The plots are only generated if the --output option is not passed or is an existing directory.

Naming

All the 3 files generated by OncodriveFML have the same name. They only differ in the extension. The name given to the files is the same as the name of the mutations file followed by -oncodrivefml and the extension.

The .tsv file

This tabulated file is the most important (as the others are just plots using the data in this one) and contains the results of the analysis.

In the file, the following columns can be found:

index

Gene ID from Ensembl

MUTS

number of mutations found in the dataset for that gene

MUTS_RECURRENCE

number of mutations that do not occur in the same position

SAMPLES

number of mutated samples in the gene

P_VALUE

times that the observed value is higher than or equal to the expected value, divided by the number of randomizations

Q_VALUE

pvalue corrected using the Benjamini/Hochberg correction (for samples with at least 2 samples_mut)

P_VALUE_NEG

times that the observed value is lower than or equal to the expected value, divided by the number of randomizations

Q_VALUE_NEG

pvalue_neg corrected using the Benjamini/Hochberg correction (for samples with at least 2 samples_mut)

SNP

number of mutations that are Single Nucleotide Polymorphisms

MNP

number of mutations that are Multi Nucleotide Polymorphisms (two or more)

INDELS

number of mutations that are insertions or deletions

SYMBOL

HGNC Symbol

The plots

Both plots (.png and .html) represent the same.
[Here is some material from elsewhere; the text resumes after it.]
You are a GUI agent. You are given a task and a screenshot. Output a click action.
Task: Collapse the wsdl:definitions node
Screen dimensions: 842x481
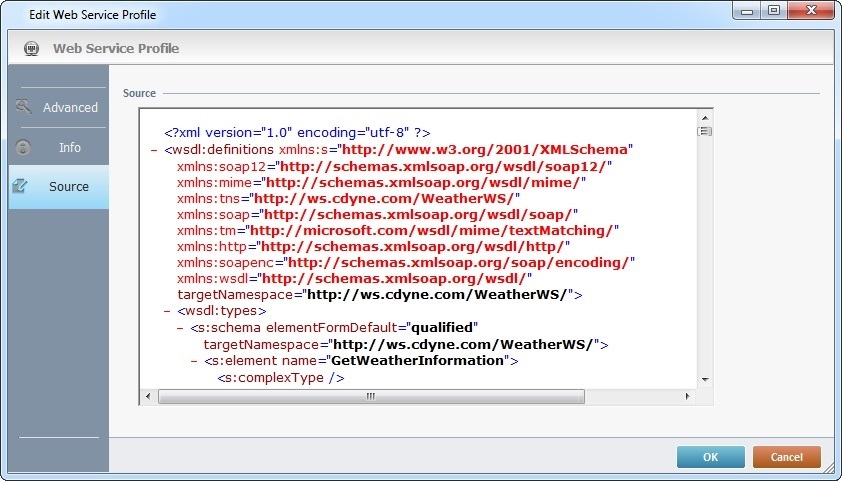click(154, 149)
They are similar to Q-Q plots where in the Y axis the -log10 of the computed P-values are represented (sorted) and in the X axis the -log10 of the expected P-values are reported (sorted).
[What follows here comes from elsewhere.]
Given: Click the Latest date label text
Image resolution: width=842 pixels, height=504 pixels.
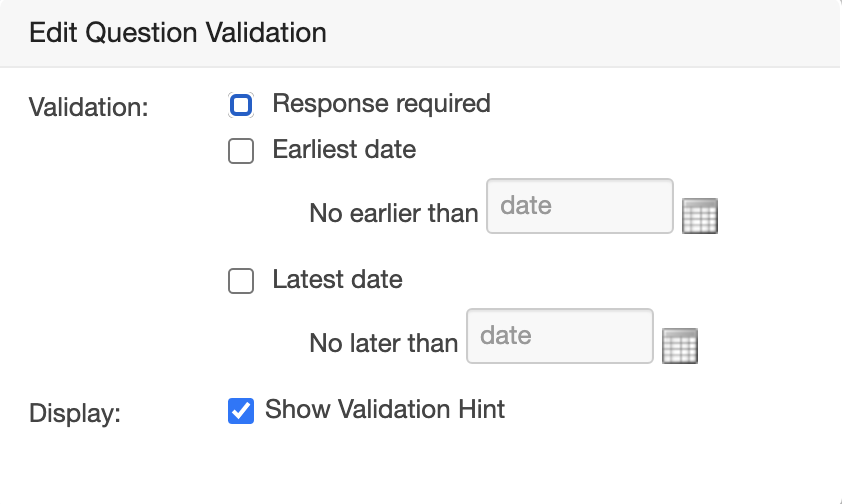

The expected P-values represent the null distribution: -log10(i/N) where i \in [1, N] and N represents the number of computed P-values.

Note

The P-values of OncodriveFML are always > 0, even when all the simulated functional impact scores are lower than the observed functional impact score. In this case, a pseudocount is added.

The genomic elements that have a lighter color in the plot are the ones for which the number of mutated sample does not reach the minimum required to perform the multiple test correction.

All the genomic regions above the red line in the plot represent those with a Q-value below 0.1. The ones between the green line and the red line are the ones with a Q-value between 0.25 and 0.1.